まず仙腸関節に機能障害が起こり、2次的に椎間関節、肋椎関節、手足の関節などが機能障害を起こします。これにより、頭から手足の先にいたる迄、全身どこにでもさまざまな症状を発症します。
AKA-博田法では、どの症状も仙腸関節から治療していくのは、この為です。
仙腸関節を治療した後で、ほかの関節に機能障害が残っている場合は、そこを治療していきます。
一般的な整形外科では、手足のしびれは、頸椎や腰椎に問題があると考えることはあっても、それ以外の症状は、痛みを感じている部位に原因があると考えがちです。
しかし、AKA-博田法ではその様に考えません。
痛み等の症状の多くは、仙腸関節の機能障害が根本原因となって発症すると考えます。
例えば手足の痛みでも仙腸関節から治療していきます。
これにより改善すれば、根本原因は仙腸関節の機能障害であると診断します。
この様に原因と離れた部位に起こる痛みを関連痛といいます。
そして、仙腸関節が原因のものを仙腸関節原性の関連痛と呼びます。
関節機能障害の治療について
現時点で関節機能障害の治療法は、AKA-博田法のみです。
関節機能障害は関節(主に仙腸関節)の状態により3つに分類します。
①関節機能異常:
関節の動きが悪いだけのもの。
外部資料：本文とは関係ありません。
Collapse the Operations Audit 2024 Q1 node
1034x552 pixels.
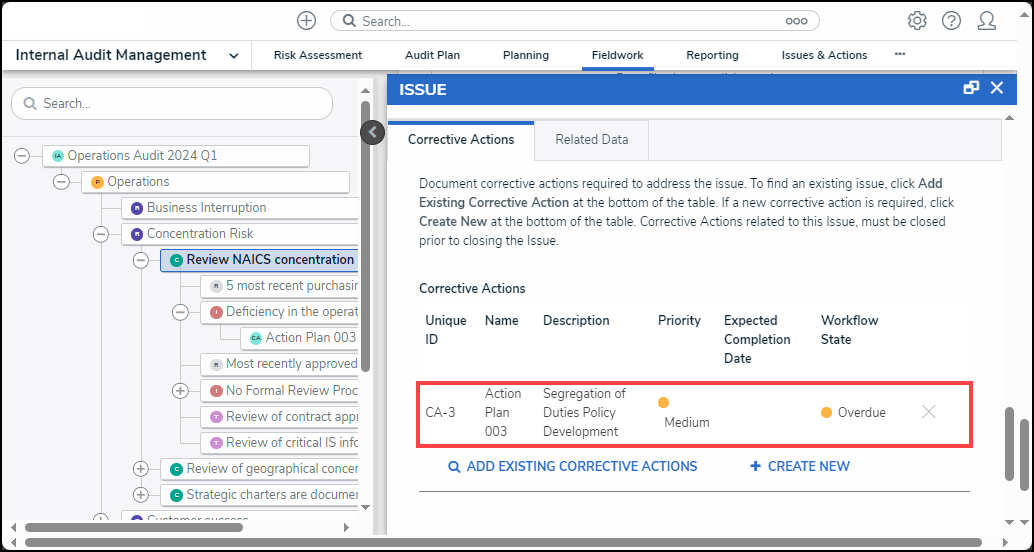pyautogui.click(x=21, y=155)
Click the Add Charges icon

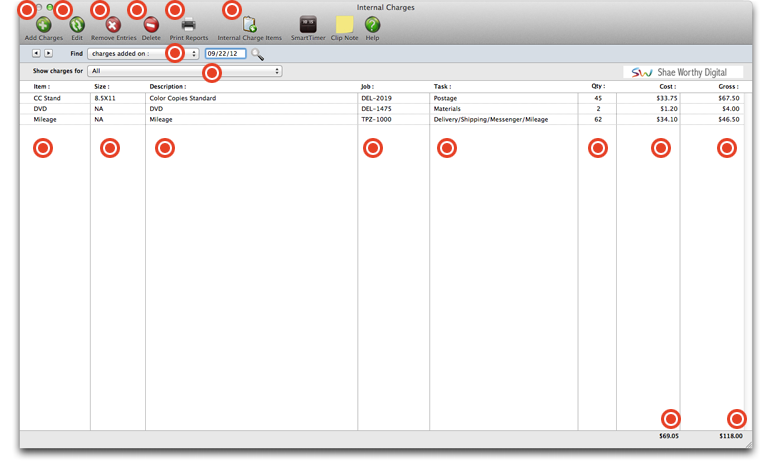click(x=44, y=25)
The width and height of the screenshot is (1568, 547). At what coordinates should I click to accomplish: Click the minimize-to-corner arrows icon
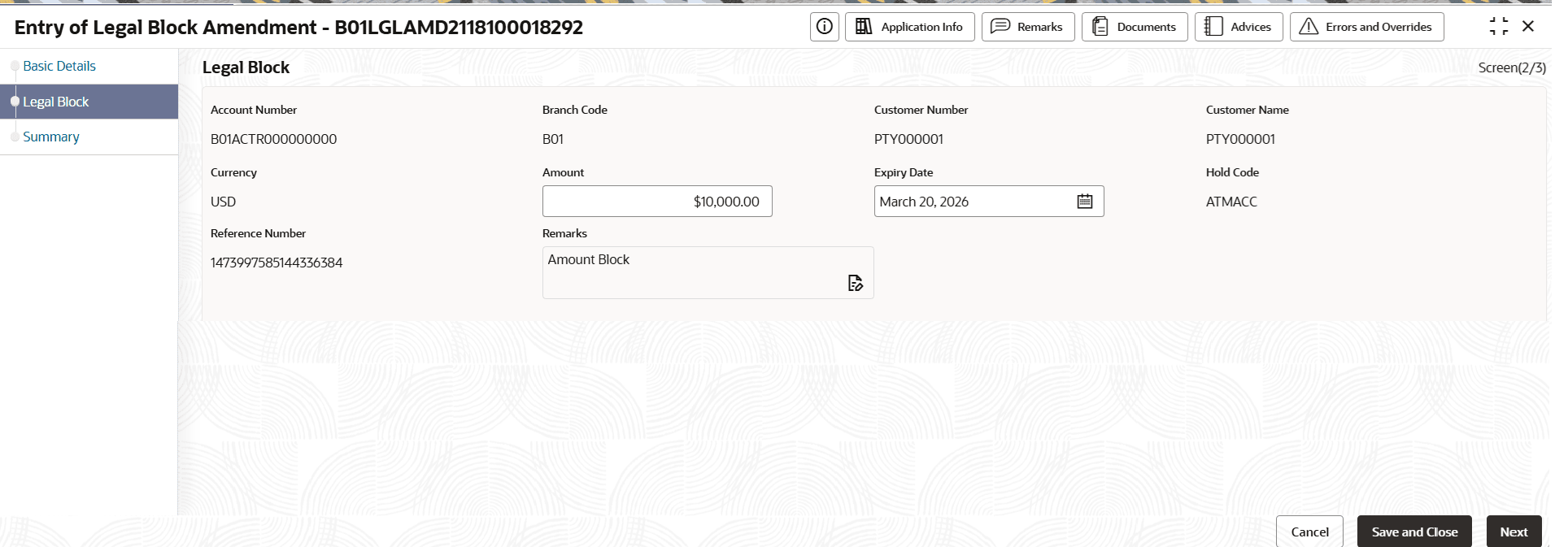(x=1498, y=27)
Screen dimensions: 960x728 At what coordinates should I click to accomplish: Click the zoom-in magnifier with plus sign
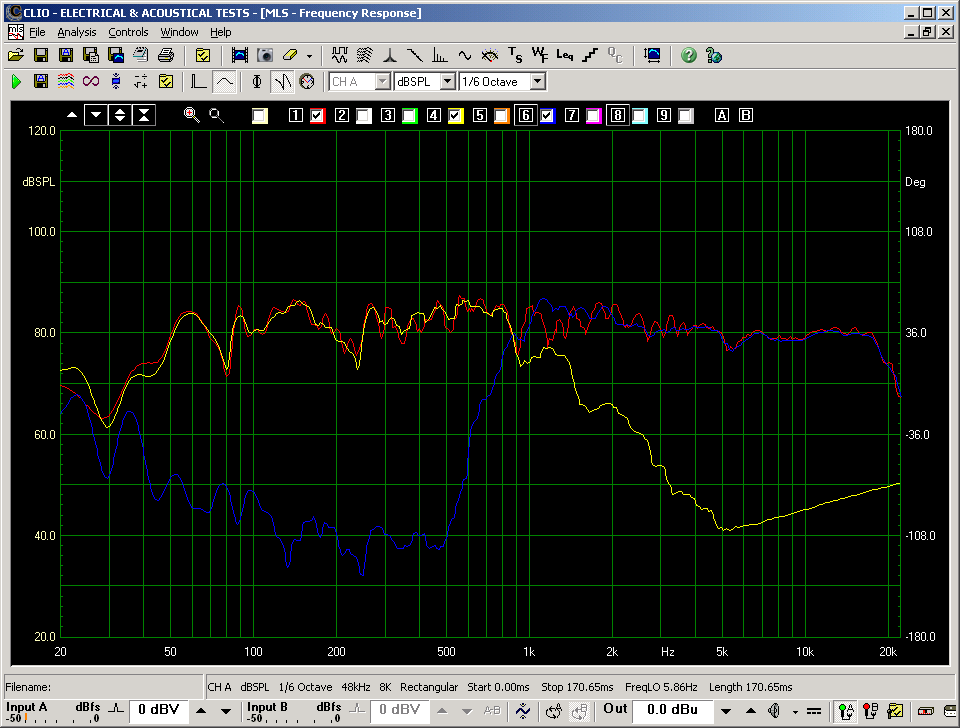click(x=191, y=115)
最も軽症なもの。1~2回の治療で、3週間以内に改善します。
②単純性関節炎:
関節の動きが悪いことに加え、炎症を起こしているもの。仙腸関節に起こりやすく、強い症状が出現します。
月1~2回の治療により3ヶ月位で改善します。
③関節炎特殊型:
関節の動きが悪いことに加え、関節炎を繰り返すものや、関節が老化により硬くなっているもの。
特に仙腸関節に起こる炎症の特殊なものです。いろいろな治療を受けてもよくならない方に多く見られます。冷え等の自律神経の失調症状を訴える方が多く、全身のいろいろな部位に痛みやしびれ、凝り等を起こすことがあります。
月に1~2回の治療で主として2~3ヶ月、時に6ヶ月以上かけて改善します。この炎症が強いものや関節が硬いものは、最初の頃、治療直後でも症状の変化が見られないものがあり、その多くは2~3ヶ月目より徐々に改善し始めます。症状はその部位や強弱が変わったり、再発を繰り返したりしますが、治療により軽減します。
このタイプには老化によるものと、体質的に関節が弱いものがあり、AKA-博田法で治療しても関節の動きは完全には回復しません。そのため症状は完治しませんがより軽い症状でコントロールすることができ、日常生活の満足度が増す方が多いようです。
*望クリニックに来院される方はいろいろな医療機関を受診して治らなかった難しい方が多く、関節にも炎症がある方がほとんどです。治療期間に個人差はありますが、6ヶ月位で良くなる方が多くいます。